#### What this task involves
If a line in the records below contains the word "using", return that line.

#### Dataset extract

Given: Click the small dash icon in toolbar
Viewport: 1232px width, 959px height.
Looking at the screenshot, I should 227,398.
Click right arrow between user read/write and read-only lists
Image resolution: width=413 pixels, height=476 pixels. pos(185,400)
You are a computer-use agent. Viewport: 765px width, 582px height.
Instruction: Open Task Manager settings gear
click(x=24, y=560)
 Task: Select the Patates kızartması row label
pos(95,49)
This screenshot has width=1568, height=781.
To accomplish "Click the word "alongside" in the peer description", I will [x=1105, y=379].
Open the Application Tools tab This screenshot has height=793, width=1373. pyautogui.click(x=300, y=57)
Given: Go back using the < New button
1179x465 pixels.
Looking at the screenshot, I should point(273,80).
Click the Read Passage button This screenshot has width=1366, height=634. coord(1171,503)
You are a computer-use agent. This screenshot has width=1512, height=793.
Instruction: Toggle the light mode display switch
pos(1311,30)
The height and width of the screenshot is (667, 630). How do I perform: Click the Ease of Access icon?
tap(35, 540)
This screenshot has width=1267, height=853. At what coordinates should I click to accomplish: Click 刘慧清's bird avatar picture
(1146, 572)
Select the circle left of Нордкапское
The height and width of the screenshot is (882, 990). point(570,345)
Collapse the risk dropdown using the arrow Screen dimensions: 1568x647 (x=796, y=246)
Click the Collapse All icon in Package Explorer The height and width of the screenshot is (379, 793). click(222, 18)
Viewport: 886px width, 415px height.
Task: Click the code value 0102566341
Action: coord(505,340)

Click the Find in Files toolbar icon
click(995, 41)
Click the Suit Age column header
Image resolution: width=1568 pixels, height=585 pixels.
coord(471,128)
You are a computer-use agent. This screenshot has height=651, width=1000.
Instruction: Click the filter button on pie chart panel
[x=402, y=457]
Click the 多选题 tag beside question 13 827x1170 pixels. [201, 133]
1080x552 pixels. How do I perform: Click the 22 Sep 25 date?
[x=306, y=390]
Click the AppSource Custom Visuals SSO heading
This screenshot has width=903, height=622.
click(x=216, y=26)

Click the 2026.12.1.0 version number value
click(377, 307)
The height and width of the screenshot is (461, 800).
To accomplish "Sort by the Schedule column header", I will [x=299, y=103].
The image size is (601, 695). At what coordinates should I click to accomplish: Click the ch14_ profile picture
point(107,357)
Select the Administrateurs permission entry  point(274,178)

#### Solution to the problem
Given: Go back using the < New button
Collapse the risk dropdown using the arrow Screen dimensions: 1568x647 (x=796, y=246)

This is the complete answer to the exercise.